According to Agamben (oy!), Benjamin uses the term ‘jetztzeit’ (in his Theses on the Philosophy of History) to translate Paul’s ho nyn kairos (‘the of now time’) in Romans. In this context, one might suggest that Benjamin is taking up the Aristotelian understanding (and its example of military battle) in holding that the ‘jetztzeit’ is that revolutionary moment which ‘blasts a hole’ in the ideology of ‘homogenous, empty time’. But in viewing the ‘now-time’ over and against the normalizing, ideological conception, Benjamin simultaneously rejects the Aristotelian topos of the ‘opportune moment’ in favor of the Pauline one. Certainly, Heidegger critiques the Aristotelian notion along similar lines (in Basic Problems of Phenomenology): “The instant is a primal phenomenon of original temporality, whereas the [conventionally construed] now is merely a phenomenon of derivative time. Aristotle already saw the phenomenon of the instant, the kairos, and he defined it in the sixth book of his Nicomachean Ethics; but . . . he did it in such a way that he failed to bring the specific time character of the kairos into connection with what he otherwise knows as time.” In drawing the connection between kairos and ‘augenblick’ in his early readings of Paul, Heidegger thus simply makes explicit (on the theological level) what he will later phenomenologically describe as the suddenness of authentic temporality—i.e., that it happens as kairos and not as chronos.
I’m not trying to simply peg the terms ‘augenblick’ and ‘jetztzeit’ as Christian and thus inappropriate as descriptions of the schlemiel (well, ok, a bissel I am).
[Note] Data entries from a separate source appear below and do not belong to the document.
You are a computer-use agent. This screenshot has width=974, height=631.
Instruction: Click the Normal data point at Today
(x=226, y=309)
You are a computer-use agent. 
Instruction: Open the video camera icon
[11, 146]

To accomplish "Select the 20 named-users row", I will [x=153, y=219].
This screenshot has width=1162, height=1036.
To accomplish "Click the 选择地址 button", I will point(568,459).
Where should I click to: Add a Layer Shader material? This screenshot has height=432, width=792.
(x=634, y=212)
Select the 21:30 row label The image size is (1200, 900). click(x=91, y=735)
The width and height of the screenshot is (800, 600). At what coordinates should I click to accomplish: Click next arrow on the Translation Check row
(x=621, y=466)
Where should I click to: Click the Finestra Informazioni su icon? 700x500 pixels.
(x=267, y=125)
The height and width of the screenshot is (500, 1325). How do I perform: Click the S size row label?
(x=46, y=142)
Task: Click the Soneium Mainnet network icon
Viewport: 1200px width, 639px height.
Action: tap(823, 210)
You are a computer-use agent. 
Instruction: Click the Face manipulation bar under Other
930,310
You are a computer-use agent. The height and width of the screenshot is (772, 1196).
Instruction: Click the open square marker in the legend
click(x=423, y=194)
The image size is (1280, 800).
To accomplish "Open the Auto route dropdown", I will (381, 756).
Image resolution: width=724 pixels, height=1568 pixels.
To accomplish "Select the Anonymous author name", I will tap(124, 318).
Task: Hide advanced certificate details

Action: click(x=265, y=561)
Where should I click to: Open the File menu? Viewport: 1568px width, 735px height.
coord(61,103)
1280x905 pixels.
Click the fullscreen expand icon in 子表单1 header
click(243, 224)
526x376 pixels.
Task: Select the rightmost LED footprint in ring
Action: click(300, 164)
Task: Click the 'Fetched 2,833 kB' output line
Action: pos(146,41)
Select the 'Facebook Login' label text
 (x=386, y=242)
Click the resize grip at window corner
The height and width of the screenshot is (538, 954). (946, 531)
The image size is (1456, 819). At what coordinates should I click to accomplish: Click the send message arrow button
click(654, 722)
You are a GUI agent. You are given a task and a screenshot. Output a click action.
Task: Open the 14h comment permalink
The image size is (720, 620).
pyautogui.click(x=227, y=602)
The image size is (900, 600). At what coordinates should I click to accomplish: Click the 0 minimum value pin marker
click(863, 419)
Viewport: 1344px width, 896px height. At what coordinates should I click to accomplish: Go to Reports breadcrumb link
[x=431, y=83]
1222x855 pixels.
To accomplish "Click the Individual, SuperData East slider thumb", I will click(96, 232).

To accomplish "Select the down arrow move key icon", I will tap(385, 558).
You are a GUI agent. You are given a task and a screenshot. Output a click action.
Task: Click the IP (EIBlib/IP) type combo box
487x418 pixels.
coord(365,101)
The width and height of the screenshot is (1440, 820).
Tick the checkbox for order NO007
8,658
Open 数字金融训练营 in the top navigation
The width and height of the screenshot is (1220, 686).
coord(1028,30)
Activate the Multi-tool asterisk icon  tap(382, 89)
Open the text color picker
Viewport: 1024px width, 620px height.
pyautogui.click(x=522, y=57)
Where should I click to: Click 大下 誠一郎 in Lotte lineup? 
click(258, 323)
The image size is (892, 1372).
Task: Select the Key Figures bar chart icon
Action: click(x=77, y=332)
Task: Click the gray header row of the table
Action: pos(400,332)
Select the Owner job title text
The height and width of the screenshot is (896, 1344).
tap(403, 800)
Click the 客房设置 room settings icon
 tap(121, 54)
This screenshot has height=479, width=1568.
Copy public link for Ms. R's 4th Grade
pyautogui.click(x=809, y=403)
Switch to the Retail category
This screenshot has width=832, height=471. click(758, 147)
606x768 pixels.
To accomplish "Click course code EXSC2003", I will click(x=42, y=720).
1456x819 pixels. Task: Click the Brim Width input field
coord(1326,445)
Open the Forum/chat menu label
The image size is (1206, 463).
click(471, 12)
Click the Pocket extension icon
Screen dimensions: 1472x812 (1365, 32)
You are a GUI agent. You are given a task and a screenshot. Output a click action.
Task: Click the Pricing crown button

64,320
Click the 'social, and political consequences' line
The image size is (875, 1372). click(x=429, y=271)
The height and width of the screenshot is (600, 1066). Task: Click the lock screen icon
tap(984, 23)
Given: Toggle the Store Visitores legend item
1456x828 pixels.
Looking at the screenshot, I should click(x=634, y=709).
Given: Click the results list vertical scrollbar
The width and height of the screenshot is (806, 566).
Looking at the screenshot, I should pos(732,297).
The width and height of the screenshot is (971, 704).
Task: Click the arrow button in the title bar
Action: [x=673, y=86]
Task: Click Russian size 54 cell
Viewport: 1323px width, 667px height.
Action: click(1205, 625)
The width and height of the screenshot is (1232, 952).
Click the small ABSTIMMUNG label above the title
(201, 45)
Rather, I want to suggest that—despite the Jews that adhere to these descriptors and the Christians who don’t—these terms fail to accurately describe the authentic temporality of the schlemiel. This for two reasons: (1) ‘augenblick’ and ‘jetztzeit’ (understood as sudden and arresting) are both set over against a conception of time as homogenous, empty, identical and simply quantitative, and (2) as such, both terms are markers for a presence which the schlemiel always seems to refuse (or, perhaps, fails to attain). Whether it be the ‘negative presence’ of the absent, absolute and unattainable future, the ‘eternal present’ of the nunc stans, or the ‘revolutionary and shocking momentary present’ of eschatological realization, ‘augenblick/jetztseit’ is always indexed to a point of stability. The meaning and signification of the moment/instant—be it eternal, futural, or sudden—is infused, embodied, literally in-corpor-ated (even in-carnated), in an otherwise purely quantitative and empty temporal flow. This is why, even in the mode of anxiety or transience, the moment/instant is still (on the formal level) the source of a radiant serenity. Put differently, ‘augenblick/jetztzeit’ bears witness to a religious tradition and context that is poetic.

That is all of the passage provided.